Mistake in diff_cleanupMerge algorithm in diff_match_patch.cpp
Closed this issue · 5 comments
GoogleCodeExporter commented
In diff_match_patch::diff_cleanupMerge the 'if (count_delete != 0 &&
count_insert != 0)' is always true because it is proceeded by 'while
(count_delete-- > 0)' & 'while (count_insert-- > 0)'.
I think the test was supposed to be before the variables were decremented.
Luckily (or not) this only results in consuming extra cycles.
This same bug appears in the Java version, but not in the C#, JavaScript, Lua
or Python versions.
Patch for C++ attached.
Original issue reported on code.google.com by chris...@gmail.com
on 4 Nov 2010 at 1:36
Attachments:
GoogleCodeExporter commented
Nice catch!
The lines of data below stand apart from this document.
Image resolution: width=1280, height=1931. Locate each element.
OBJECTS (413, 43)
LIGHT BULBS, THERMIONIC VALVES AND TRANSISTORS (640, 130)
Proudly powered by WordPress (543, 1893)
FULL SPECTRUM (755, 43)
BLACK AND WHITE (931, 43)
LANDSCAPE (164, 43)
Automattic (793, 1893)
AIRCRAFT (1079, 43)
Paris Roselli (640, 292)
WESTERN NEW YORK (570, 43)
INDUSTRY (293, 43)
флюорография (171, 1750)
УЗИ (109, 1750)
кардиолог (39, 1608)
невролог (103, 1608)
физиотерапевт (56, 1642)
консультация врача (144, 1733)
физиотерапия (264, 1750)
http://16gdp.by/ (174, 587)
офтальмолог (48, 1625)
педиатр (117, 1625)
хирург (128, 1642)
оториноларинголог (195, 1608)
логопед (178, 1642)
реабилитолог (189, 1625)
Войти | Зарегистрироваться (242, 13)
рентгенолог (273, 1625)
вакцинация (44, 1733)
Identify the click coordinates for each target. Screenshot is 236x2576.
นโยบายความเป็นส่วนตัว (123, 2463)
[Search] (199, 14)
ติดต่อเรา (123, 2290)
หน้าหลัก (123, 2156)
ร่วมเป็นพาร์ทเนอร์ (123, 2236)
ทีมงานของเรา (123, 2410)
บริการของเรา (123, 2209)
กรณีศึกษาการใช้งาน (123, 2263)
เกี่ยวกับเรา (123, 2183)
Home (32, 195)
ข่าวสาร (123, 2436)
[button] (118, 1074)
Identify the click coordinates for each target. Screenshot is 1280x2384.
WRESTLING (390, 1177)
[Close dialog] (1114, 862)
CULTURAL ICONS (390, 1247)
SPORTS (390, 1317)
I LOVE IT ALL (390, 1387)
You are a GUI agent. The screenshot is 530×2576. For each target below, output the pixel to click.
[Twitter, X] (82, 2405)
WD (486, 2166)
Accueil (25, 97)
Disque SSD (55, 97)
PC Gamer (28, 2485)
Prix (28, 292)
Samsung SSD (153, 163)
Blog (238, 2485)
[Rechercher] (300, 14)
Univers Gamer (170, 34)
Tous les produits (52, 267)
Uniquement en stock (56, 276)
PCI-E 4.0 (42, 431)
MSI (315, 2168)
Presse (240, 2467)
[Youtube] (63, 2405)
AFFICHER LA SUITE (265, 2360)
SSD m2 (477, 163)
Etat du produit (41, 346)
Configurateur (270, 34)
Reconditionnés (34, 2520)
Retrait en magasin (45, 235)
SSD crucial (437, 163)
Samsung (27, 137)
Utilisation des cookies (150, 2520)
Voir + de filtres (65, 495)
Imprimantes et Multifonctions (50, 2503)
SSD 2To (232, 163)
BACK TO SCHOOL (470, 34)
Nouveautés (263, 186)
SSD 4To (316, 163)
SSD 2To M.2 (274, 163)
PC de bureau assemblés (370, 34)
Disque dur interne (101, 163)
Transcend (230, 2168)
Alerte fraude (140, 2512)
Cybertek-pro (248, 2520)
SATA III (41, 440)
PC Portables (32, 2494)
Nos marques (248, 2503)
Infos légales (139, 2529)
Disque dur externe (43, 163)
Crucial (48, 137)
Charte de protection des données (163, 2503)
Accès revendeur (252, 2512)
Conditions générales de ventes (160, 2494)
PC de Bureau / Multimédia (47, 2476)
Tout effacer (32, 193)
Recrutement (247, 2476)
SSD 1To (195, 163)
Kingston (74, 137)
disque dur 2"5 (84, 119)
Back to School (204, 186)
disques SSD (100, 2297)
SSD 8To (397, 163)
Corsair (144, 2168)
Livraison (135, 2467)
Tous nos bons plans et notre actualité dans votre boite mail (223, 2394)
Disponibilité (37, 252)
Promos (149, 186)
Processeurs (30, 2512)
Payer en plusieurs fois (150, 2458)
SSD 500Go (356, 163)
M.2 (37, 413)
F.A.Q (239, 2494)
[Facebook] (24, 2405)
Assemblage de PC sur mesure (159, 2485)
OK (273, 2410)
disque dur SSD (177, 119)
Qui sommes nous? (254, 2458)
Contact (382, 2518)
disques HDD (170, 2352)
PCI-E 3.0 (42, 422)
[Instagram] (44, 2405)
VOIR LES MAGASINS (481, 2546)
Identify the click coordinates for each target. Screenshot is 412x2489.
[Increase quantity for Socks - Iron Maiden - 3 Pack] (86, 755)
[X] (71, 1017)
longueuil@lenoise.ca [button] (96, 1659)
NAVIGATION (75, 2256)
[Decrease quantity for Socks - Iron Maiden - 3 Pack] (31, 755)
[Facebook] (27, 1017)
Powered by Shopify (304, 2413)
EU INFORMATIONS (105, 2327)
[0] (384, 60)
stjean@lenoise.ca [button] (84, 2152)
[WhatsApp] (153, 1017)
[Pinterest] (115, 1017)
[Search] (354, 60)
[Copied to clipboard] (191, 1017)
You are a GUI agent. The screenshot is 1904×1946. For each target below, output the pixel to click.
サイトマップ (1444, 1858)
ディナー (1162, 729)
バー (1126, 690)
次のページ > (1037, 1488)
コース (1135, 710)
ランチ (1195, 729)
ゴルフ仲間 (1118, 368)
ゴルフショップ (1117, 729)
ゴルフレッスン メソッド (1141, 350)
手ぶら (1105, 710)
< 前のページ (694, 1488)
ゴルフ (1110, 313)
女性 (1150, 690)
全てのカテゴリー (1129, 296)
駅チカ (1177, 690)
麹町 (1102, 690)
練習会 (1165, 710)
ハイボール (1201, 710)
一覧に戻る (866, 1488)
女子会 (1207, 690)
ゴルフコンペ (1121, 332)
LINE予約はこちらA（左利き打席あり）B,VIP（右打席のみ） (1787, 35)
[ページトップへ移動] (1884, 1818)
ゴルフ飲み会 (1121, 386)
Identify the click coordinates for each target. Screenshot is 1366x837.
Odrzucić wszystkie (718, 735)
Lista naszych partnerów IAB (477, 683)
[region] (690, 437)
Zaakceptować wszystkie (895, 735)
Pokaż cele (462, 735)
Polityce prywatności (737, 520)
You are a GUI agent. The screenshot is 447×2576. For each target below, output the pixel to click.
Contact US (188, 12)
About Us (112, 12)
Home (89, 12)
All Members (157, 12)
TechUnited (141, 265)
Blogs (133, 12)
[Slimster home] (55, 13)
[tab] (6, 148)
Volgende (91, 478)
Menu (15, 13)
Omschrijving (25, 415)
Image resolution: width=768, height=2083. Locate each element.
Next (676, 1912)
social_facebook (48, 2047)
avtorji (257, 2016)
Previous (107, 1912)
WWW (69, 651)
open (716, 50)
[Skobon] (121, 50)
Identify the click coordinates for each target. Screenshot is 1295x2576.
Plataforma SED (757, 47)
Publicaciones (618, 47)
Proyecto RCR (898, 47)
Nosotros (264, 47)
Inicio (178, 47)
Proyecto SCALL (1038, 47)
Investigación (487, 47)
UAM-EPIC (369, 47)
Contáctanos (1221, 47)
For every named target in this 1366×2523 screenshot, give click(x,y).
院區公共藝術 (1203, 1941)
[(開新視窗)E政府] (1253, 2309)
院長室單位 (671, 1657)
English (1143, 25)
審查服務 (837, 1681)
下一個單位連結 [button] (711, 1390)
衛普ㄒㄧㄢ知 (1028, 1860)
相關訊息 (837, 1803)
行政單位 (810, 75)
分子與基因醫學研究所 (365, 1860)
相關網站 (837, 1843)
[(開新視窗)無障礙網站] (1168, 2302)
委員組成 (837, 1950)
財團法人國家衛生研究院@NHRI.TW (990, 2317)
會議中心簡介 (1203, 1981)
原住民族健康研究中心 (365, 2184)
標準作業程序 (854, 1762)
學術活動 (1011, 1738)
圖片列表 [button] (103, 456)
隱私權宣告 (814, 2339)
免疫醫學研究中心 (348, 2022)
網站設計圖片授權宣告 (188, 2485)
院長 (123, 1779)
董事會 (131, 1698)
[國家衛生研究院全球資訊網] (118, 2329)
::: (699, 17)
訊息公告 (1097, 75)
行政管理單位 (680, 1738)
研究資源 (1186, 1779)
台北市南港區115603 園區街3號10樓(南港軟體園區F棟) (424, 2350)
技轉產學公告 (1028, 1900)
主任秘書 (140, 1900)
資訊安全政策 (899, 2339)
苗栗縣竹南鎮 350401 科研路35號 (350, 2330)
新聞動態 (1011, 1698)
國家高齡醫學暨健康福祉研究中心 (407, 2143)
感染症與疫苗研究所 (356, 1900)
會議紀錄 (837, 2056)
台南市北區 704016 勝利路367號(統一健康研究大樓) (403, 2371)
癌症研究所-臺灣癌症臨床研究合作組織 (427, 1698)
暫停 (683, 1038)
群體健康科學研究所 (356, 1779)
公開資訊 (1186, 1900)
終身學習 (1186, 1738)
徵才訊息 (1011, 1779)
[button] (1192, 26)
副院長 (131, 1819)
It looks like that bug has been in the code since the initial Java
version in 2007, and was later faithfully ported to C++. This function has
comprehensive unit testing, but no amount of testing would have caught that.
While in that function I also noticed that we are rebuilding [Equality,
Insertion, Equality] diffs for no reason. So I've added a shortcut for
single-edits sandwiched between two equalities.
The patch has gone out for overnight review.
Original comment by neil.fra...@gmail.com
on 5 Nov 2010 at 7:38
- Changed state: Started
- Added labels: Performance
GoogleCodeExporter commented
The changes were commited to Subversion a few hours ago.
http://code.google.com/p/google-diff-match-patch/source/detail?r=72
Thanks for caching this.
There's another small optimization coming on Monday for C# and JavaScript, so I
won't bother updating the download package until then.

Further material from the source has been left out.